### [OBJECTIF]
Prolongez l'extrait de critiques de livres ci-dessous en reprenant après sa dernière phrase.

### [EXTRAIT CHOISI]
··········
Voici une savoureuse galerie de personnages constituée de dialogues pleins de tendresse et de drôlerie ; une réflexion sensible sur la vie qui passe et les liens souvent fortuits qui la trament. Une jolie lettre d’amour à un quartier resté populaire, et à ses habitants, rédigée d’une écriture dont la feinte légèreté dépeint une profonde humanité.
Un petit bijou !
Zulma, traduit de l'allemand par Valentine René-Jean, 19,50 euros.
Un soir au théâtre, un homme ébahi par le jeu de la comédienne dit: "Assis dans le noir, on se sentait vu, percé à jour".
Et c'est exactement l'effet que nous font les romans de Jens Christian Grøndahl: ils nous percent à jour. Ils cartographient nos âmes, nos élans, nos tourments, ce magma si intime sur lequel l'immense romancier danois met des mots, des récits, des émotions, comme s'il trouvait le chemin du coeur de chacun de ses lecteurs.
C'est dire le bonheur qui nous prend aujourd'hui à la lecture des six longues nouvelles qui tissent Les jours sont comme l'herbe (dans une superbe traduction d'Alain Gnaedig). On retrouve à chaque page, à chaque ligne, l'exquise délicatesse de Jens Christian Grøndahl. Les vertiges et les chagrins de l'âme, les tournants de vie, les choix déchirants, le temps qui s'échappe: toute l'insaisissable épaisseur de nos vies s'incarne. "J’ai compris ce dont il est question quand nous parlons de la vie. Nous parlons de choses banales, de gestes répétés du quotidien. Oui, c’est bien cela, banales, sans aucun sens particulier, sans poids particulier. Mais si on les regarde avec une distance que l’on n’aurait jamais pu imaginer, alors ces petites choses deviennent symboliques".
Gallimard, traduit du danois par Alain Gnaedig, 24 €
Disponible en format numérique ici
Sous ce titre à la résonance biblique, Chris de Stoop ouvre le dossier douloureux de l’assassinat d’un vieil homme de 84 ans, son oncle Daniel, tué dans sa ferme proche de Mouscron par une bande de jeunes désoeuvrés en quête d’un peu d’argent.
··········
Éléments conservés
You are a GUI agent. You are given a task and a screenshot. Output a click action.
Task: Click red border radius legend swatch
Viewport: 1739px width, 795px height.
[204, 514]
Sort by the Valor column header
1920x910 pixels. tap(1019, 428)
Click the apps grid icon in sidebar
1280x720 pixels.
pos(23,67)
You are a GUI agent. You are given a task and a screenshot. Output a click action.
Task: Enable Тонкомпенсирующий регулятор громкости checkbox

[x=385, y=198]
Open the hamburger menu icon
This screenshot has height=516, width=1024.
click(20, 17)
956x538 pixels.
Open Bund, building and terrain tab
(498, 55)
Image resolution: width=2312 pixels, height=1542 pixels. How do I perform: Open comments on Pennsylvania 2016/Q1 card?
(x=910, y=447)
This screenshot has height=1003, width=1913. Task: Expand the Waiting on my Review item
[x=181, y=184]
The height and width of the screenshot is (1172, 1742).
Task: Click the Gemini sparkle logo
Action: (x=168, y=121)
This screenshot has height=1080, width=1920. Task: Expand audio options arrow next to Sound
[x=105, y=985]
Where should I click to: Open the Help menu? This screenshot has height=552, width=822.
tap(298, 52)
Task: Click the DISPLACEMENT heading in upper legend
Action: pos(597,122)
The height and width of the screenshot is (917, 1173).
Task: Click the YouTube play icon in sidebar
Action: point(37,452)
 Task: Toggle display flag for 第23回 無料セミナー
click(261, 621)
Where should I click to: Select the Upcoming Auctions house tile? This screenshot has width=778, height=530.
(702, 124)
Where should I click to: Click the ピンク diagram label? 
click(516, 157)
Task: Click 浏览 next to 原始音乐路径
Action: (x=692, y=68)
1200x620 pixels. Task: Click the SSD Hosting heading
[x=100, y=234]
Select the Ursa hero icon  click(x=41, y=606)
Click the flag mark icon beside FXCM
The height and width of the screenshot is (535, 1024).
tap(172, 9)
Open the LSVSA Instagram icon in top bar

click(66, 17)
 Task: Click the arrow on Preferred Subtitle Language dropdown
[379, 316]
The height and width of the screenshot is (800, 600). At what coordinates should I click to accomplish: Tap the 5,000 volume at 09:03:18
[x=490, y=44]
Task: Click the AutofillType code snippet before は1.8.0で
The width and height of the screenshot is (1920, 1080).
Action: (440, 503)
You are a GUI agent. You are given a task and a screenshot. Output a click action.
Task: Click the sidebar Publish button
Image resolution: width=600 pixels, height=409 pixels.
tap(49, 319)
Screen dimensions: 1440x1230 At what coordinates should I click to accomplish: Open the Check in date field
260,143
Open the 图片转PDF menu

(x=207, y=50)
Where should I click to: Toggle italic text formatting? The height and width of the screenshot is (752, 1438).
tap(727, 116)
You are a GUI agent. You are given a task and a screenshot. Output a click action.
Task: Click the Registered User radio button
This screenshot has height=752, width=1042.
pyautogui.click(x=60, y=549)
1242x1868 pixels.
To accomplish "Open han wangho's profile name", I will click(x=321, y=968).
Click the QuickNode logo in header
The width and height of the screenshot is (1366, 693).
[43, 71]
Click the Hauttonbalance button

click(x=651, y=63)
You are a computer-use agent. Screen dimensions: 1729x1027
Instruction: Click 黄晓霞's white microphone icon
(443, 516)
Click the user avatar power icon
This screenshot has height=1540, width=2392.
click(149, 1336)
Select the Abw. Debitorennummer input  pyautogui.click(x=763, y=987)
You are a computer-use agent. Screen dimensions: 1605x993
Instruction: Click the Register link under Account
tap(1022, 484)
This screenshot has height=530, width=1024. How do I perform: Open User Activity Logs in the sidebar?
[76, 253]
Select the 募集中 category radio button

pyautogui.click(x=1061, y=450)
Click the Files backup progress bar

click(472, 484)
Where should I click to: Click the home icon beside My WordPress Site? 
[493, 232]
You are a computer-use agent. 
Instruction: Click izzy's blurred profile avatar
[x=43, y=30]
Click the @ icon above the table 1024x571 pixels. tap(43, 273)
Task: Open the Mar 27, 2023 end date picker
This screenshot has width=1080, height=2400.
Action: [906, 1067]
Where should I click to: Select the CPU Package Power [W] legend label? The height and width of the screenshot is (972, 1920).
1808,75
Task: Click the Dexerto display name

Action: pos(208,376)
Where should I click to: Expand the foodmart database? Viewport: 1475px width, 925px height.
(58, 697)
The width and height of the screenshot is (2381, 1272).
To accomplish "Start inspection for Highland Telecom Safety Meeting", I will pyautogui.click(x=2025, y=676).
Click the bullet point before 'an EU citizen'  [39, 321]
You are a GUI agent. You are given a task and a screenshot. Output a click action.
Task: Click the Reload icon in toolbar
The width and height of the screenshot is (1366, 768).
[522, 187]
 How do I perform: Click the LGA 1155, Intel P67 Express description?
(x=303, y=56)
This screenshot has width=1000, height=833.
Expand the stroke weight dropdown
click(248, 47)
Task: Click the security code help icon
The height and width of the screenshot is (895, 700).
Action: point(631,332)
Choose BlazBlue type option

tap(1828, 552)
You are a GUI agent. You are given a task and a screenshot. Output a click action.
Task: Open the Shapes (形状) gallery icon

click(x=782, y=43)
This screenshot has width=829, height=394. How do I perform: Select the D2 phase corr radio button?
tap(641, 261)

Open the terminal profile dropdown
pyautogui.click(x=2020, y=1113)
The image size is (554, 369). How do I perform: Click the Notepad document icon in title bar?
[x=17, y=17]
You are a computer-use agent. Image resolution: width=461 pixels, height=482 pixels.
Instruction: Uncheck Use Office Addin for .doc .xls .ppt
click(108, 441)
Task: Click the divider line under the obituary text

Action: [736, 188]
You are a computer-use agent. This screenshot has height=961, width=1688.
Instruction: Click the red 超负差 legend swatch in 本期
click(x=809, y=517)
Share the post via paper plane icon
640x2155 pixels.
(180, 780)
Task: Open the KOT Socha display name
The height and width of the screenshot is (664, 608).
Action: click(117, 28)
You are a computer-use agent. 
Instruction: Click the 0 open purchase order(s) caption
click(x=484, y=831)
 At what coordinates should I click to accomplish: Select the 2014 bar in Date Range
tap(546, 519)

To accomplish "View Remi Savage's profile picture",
··········
### [RÉSULTAT]
Au-delà du fait divers tragique et sordide, Chris de Stoop nous donne à lire un livre empreint de délicatesse et d’humanité. Par petites touches, par différents détours, il tente avant toute chose de rendre à Daniel Maroy la dignité que lui ont progressivement ôtée l’isolement, la vieillesse, l’appartenance assumée à un monde révolu. Daniel était « un invisible ». Il est mort dans la ferme où il avait vu le jour et qu’il n’avait jamais quittée, voué à la terre et aux bêtes, au soin de ses parents et de son frère handicapé. Pour ses assassins, Daniel était « le vieux crasseux », un sous-homme qu’ils ont violemment agressé tout en filmant leurs actes sur un portable. Avec leur butin, ils ont acheté un iPhone, des vêtements griffés, une voiture. Sans éprouver jamais la moindre culpabilité.
Le meurtre de Daniel Maroy signe la rencontre entre deux mondes, celui d’une campagne encore rythmée par le passage des générations et des saisons, celui de cités dramatiquement pauvres et sans avenir.
Le livre de Daniel est aussi le récit du procès qui s’est tenu à Mons cinq ans après le crime et dans lequel Chris de Stoop décide de se porter partie civile. Les pages qu’il consacre à la justice en train de se faire, au procès d’assises, à la justice restaurative sont tout simplement passionnantes.
À la manière de Florence Aubenas, Chris de Stoop porte au plus haut le journalisme littéraire. Né dans la région anversoise, reporter pour l’hebdomadaire Knack, il a longuement travaillé sur la traite des êtres humains et sur le sort des sans-papiers en Belgique avant de se retirer du journalisme. Installé dans la ferme familiale, dans la région des polders, il se définit aujourd’hui comme écrivain-fermier.
Comme De sang-froid de Truman Capote ou L’inconnu de la poste de Florence Aubenas, Le livre de Daniel est un livre inoubliable, qui ausculte notre société à travers le prisme d’un fait divers poignant. Ouvrant mille questions, il donne à réfléchir sur la violence et la rédemption.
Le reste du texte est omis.